ルワンダのマハマ難民キャンプで、子どものビタミン摂取用補助食品を母親たちに配給するWFPルワンダ事務所の並木愛(なみきあい)事業政策担当官(JPO派遣制度を利用して、2018年からWFPルワンダ事務所に勤務)(写真:WFP)
日本政府は、国連関係機関で勤務する日本人職員数を2025年までに1,000人とする目標を掲げ、大学や国際機関駐日事務所などと連携しつつ、世界を舞台に活躍する人材の発掘・育成・キャリア構築を積極的に支援しています注19。「開発協力を担う人材の育成」(ODAに関する有識者懇談会提言)も踏まえ、中等・高等教育機関や既就職者を対象に、国際機関の採用制度を説明するセミナーを、国内外で開催しています。最近では主にオンラインで実施することにより、海外在住の現職の国際機関職員も登壇し、具体例を交えて紹介することが可能になっています。このほか、動画配信、国際機関の幹部や人事担当者によるセミナーの実施等も行っています。
また、日本政府は、ジュニア・プロフェッショナル・オフィサー(JPO)派遣制度を通じて(詳細は図表IV-2「日本人が国際機関職員になるための主な方法」を参照)、開発協力分野を含む国際機関で活躍する人材の育成に努めています(国際機関日本人職員の活躍については第Ⅰ部の「コロナ禍の世界の現場で活躍する国際機関日本人職員」を、JPOから国際機関職員となった方のキャリアインタビューについては「国際協力の現場から」も参照)。

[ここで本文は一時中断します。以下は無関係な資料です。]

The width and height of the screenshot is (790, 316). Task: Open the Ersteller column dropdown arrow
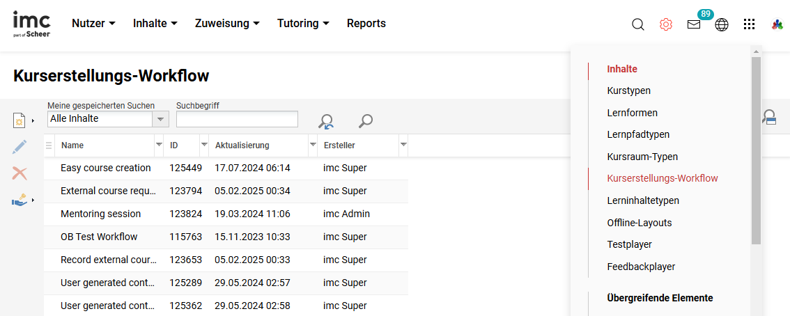403,145
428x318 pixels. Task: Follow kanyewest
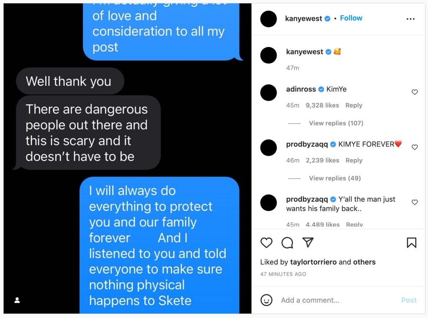click(351, 18)
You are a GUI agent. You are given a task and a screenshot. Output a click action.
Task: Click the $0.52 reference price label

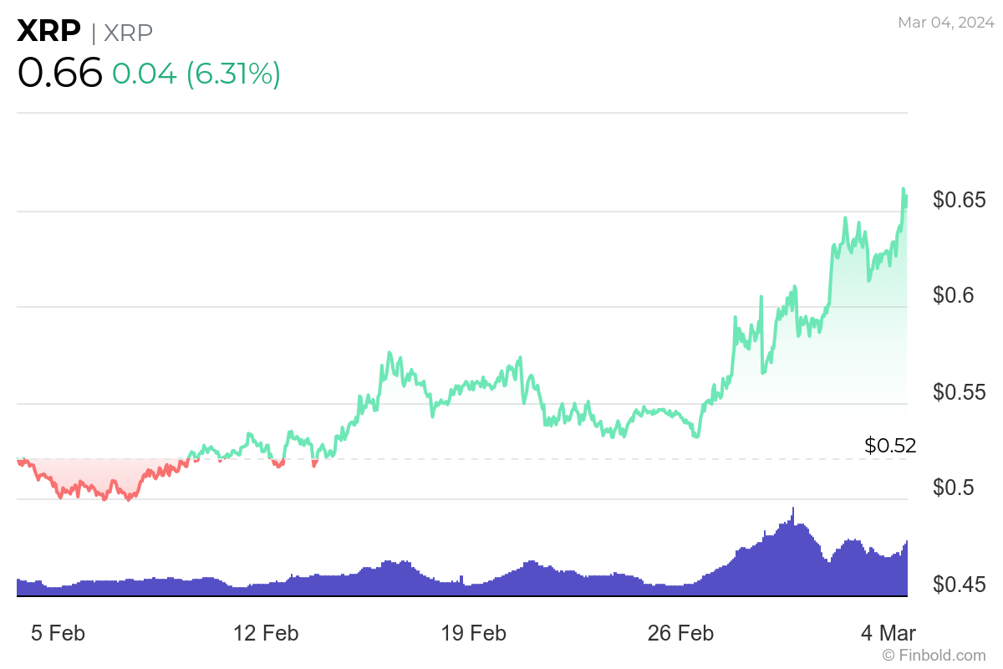tap(890, 446)
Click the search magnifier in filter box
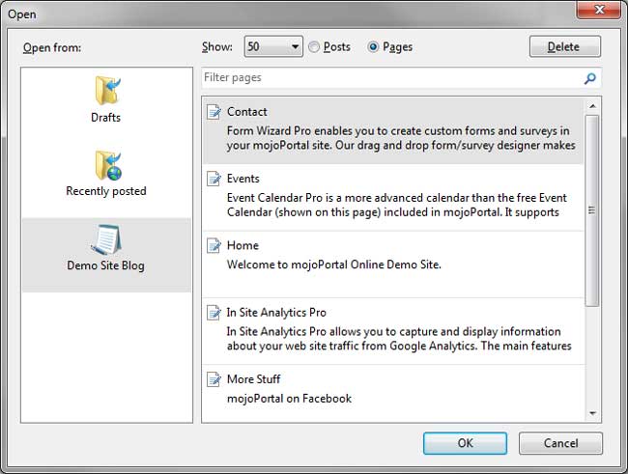Viewport: 628px width, 474px height. (x=590, y=78)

外務省はこれまでに累計1,800名以上、2020年度は54名のJPOを派遣しました。このほか、「平和構築・開発におけるグローバル人材育成事業」注20も実施しています(詳細は「平和構築分野での人材育成」を参照)。
JICAでは、国際協力キャリア総合情報サイト「PARTNER」注21を通じ、省庁、JICAに加え、NGO、国際機関、企業および大学等の幅広い主体の国際協力に関する情報(求人および各種研修・セミナー等)を一元的に発信しているほか、人材の登録、キャリア相談などを行っています。さらには、開発協力に関わりの深い研究を行い、将来同分野で活躍する意思を持っている大学院生などに対し、インターンシップを実施しています。また、JICAは、国際協力専門員制度により、高い専門的な能力と途上国での豊富な業務経験を持つ人材を確保するとともに、人材育成のため、ジュニア専門員の採用や、能力強化研修なども実施しています。
また、JICA緒方貞子平和開発研究所注22では、開発協力の現場で得られた知見を分析、総合してJICAの事業にフィードバックさせ、人間の安全保障の実現およびSDGsの達成に貢献するとともに、人材育成にも寄与しています。

- 注19 : 外務省国際機関人事センター・ホームページ(https://www.mofa-irc.go.jp/)では、国際機関空席情報や国際機関で働くための様々な情報提供をしています。
- 注20 : 平和構築・開発におけるグローバル人材育成事業:https://www.mofa.go.jp/mofaj/gaiko/peace_b/j_ikusei_shokai.html
- 注21 : 国際協力キャリア総合情報サイト「PARTNER」:http://partner.jica.go.jp/
- 注22 : 2020年4月1日、JICA研究所は緒方貞子氏によるJICA研究所の設立趣旨を継承・発展させ、世界の平和と開発への知的貢献を強化するためにJICA緒方貞子平和開発研究所に名称を変更。